[TASK BRIEF]:
The word to look for is "will". Report every line of the entries below that has it.

Source data
┌──
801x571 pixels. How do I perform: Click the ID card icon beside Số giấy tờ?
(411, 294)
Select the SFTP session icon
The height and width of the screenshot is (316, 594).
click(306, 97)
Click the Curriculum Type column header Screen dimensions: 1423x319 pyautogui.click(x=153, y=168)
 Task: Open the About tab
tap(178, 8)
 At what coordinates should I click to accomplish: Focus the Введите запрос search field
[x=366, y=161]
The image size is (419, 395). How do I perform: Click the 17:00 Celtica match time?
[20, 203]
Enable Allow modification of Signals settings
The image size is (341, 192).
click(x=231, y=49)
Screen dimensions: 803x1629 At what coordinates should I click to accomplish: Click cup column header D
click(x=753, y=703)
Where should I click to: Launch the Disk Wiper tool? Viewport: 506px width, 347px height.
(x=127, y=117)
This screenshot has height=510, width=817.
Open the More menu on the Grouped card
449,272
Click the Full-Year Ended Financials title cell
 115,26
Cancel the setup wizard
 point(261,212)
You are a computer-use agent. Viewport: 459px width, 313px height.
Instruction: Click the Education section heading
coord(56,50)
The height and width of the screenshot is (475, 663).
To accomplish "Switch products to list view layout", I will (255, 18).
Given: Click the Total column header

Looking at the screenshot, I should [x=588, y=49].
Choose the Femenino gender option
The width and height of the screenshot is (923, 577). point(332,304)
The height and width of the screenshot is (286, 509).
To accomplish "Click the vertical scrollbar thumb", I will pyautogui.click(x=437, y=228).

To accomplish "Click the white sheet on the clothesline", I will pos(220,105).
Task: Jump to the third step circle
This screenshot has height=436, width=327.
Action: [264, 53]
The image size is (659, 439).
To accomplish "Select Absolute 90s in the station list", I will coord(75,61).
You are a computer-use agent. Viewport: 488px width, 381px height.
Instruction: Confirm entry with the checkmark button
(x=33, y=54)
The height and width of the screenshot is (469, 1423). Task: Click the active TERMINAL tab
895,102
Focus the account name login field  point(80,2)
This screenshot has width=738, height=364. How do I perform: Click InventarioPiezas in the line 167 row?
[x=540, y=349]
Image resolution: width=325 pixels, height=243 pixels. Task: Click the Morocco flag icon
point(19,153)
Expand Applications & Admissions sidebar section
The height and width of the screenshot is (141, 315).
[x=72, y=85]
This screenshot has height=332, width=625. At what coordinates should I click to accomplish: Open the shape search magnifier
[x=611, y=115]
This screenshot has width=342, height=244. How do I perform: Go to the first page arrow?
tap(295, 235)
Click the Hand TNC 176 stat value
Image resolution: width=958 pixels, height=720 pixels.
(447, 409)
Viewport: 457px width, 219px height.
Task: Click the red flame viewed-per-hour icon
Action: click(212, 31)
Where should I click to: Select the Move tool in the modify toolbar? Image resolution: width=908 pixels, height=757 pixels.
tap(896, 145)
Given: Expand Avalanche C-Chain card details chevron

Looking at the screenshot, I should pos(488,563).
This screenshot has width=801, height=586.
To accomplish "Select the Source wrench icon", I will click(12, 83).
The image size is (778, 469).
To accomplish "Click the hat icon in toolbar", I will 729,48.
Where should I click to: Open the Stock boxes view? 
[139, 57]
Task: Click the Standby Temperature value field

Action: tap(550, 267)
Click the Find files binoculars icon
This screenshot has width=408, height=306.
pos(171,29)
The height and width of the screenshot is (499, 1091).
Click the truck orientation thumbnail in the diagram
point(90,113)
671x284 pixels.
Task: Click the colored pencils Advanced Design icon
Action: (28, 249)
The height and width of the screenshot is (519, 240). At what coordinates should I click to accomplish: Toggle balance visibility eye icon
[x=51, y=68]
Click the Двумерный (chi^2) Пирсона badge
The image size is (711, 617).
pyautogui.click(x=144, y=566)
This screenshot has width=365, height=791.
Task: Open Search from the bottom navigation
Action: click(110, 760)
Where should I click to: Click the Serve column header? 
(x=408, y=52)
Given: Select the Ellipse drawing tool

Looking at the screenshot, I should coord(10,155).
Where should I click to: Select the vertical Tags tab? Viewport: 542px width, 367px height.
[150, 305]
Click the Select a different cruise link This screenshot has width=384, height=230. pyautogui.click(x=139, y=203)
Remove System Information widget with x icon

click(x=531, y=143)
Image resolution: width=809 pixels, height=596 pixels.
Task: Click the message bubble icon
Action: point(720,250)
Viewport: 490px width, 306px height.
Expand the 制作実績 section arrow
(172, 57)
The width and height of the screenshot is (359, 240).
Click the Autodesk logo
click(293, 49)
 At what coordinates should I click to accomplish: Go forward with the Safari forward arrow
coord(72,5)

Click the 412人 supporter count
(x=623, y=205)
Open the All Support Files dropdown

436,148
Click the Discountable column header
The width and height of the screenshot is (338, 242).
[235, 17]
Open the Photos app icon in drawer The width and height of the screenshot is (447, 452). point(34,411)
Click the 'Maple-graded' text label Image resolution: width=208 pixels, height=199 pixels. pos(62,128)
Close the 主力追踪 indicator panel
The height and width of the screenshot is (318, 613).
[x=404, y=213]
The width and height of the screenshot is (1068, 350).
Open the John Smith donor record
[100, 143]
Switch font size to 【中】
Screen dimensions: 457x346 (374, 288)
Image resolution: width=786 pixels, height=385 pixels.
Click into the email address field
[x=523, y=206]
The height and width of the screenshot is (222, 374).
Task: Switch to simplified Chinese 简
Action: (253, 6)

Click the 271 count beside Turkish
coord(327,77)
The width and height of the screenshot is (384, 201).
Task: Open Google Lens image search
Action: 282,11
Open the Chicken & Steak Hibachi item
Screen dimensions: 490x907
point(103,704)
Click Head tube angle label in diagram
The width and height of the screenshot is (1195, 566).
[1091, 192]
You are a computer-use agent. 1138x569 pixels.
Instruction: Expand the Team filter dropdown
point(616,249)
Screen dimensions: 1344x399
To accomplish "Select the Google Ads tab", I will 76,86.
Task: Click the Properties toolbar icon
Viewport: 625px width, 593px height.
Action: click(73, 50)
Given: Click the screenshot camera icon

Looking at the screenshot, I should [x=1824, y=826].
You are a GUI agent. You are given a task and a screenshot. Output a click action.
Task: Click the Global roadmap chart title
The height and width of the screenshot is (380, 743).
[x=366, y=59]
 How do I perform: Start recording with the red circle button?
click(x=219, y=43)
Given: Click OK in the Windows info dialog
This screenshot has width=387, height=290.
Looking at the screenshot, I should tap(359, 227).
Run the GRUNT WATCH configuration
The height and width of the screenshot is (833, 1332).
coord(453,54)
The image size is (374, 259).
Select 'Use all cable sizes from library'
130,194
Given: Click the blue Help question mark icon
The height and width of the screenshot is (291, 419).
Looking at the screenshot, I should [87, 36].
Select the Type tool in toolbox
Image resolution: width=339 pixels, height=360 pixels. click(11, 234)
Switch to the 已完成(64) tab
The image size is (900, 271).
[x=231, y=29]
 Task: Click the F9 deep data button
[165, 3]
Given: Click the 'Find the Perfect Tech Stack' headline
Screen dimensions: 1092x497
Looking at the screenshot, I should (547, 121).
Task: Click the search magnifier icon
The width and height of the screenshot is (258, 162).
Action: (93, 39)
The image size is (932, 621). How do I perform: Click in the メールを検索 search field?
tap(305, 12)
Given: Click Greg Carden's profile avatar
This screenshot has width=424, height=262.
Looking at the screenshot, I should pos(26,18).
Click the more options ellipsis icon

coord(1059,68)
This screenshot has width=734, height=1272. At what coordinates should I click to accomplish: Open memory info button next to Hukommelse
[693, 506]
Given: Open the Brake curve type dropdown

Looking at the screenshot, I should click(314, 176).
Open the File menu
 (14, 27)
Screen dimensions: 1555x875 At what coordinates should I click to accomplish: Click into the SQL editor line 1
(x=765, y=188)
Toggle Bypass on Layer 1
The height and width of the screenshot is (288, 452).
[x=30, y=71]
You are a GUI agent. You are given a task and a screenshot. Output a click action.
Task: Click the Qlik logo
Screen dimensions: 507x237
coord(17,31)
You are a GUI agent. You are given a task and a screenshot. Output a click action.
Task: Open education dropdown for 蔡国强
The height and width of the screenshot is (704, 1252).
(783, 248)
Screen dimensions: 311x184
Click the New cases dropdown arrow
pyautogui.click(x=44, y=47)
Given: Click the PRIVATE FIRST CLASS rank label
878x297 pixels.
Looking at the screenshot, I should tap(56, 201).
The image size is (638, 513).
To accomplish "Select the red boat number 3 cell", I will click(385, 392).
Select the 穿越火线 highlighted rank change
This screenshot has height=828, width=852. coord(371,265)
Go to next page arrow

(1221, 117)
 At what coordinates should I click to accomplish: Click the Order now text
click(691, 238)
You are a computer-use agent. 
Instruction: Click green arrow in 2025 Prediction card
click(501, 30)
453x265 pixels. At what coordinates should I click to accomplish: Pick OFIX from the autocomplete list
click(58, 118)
└──
[ANSWER FOR THE TASK]:
To accomplish "Switch products to list view layout", I will (255, 18).
To accomplish "Click the vertical scrollbar thumb", I will pyautogui.click(x=437, y=228).
To accomplish "Click the white sheet on the clothesline", I will pos(220,105).
To accomplish "Select Absolute 90s in the station list", I will coord(75,61).
To accomplish "Select the Source wrench icon", I will click(12, 83).
To accomplish "Click the hat icon in toolbar", I will 729,48.
To accomplish "Select the Google Ads tab", I will 76,86.
To accomplish "Select the red boat number 3 cell", I will click(385, 392).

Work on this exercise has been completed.